> **BRIEF**
Write out the data below exactly, from its first line to the line containing "Eko Adjis (45, 2369)", that line included.

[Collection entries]
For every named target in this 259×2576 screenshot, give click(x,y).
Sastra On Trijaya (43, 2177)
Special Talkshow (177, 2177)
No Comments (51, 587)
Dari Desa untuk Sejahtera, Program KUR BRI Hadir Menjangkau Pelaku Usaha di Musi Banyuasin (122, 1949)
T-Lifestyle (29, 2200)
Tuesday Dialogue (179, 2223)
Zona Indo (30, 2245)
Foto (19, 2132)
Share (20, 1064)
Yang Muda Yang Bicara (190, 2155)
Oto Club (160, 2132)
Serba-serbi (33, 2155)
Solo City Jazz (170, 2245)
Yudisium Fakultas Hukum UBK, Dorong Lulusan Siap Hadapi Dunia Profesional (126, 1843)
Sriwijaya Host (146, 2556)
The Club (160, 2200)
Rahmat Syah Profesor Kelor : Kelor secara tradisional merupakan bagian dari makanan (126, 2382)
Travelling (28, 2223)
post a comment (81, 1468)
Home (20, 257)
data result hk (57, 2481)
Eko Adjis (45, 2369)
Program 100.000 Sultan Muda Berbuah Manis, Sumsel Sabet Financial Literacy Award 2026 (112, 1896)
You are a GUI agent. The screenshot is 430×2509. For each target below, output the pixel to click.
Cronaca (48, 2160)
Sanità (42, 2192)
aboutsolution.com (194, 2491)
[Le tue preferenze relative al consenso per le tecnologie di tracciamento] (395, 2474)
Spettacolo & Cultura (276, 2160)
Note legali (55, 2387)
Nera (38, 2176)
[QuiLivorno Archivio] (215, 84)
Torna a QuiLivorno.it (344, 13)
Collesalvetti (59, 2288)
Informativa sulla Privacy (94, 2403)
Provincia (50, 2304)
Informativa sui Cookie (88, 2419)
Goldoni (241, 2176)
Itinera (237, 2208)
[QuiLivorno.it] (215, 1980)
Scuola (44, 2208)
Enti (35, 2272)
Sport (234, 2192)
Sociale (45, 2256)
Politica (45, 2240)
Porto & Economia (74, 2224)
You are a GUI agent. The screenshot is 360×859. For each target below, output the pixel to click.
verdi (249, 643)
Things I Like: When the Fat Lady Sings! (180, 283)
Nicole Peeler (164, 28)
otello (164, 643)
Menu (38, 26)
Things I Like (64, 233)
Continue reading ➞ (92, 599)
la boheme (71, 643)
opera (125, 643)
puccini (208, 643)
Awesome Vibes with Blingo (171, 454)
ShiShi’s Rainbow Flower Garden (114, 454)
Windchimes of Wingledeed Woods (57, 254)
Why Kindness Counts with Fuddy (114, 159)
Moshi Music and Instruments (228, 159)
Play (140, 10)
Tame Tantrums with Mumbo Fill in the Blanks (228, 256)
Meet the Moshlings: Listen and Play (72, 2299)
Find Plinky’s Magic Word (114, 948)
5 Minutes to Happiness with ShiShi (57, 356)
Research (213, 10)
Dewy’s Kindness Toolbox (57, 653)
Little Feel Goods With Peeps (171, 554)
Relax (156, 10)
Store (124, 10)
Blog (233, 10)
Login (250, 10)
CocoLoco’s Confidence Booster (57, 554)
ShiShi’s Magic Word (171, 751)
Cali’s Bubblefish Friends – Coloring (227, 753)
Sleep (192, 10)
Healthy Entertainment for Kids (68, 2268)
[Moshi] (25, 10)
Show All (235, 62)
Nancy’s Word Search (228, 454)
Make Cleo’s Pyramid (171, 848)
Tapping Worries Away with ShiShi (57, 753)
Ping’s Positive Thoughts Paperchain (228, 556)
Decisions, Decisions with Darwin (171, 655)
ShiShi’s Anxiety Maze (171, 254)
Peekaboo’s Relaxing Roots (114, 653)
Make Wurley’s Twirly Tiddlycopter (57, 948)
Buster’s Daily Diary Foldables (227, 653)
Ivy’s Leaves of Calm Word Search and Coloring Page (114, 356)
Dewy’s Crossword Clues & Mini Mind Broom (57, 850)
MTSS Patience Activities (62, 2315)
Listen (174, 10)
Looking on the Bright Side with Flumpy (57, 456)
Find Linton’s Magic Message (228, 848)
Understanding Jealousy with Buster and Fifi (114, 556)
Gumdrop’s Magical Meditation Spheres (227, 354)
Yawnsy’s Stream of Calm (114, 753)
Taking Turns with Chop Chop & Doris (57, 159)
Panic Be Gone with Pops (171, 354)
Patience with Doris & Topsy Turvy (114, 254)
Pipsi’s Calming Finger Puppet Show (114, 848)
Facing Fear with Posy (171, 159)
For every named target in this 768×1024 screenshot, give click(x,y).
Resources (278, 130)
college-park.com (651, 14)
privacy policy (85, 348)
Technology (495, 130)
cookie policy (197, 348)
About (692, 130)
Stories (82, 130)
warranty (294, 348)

> **SOLUTION TO THE PROBLEM**
For every named target in this 259×2576 screenshot, give click(x,y).
Sastra On Trijaya (43, 2177)
Special Talkshow (177, 2177)
No Comments (51, 587)
Dari Desa untuk Sejahtera, Program KUR BRI Hadir Menjangkau Pelaku Usaha di Musi Banyuasin (122, 1949)
T-Lifestyle (29, 2200)
Tuesday Dialogue (179, 2223)
Zona Indo (30, 2245)
Foto (19, 2132)
Share (20, 1064)
Yang Muda Yang Bicara (190, 2155)
Oto Club (160, 2132)
Serba-serbi (33, 2155)
Solo City Jazz (170, 2245)
Yudisium Fakultas Hukum UBK, Dorong Lulusan Siap Hadapi Dunia Profesional (126, 1843)
Sriwijaya Host (146, 2556)
The Club (160, 2200)
Rahmat Syah Profesor Kelor : Kelor secara tradisional merupakan bagian dari makanan (126, 2382)
Travelling (28, 2223)
post a comment (81, 1468)
Home (20, 257)
data result hk (57, 2481)
Eko Adjis (45, 2369)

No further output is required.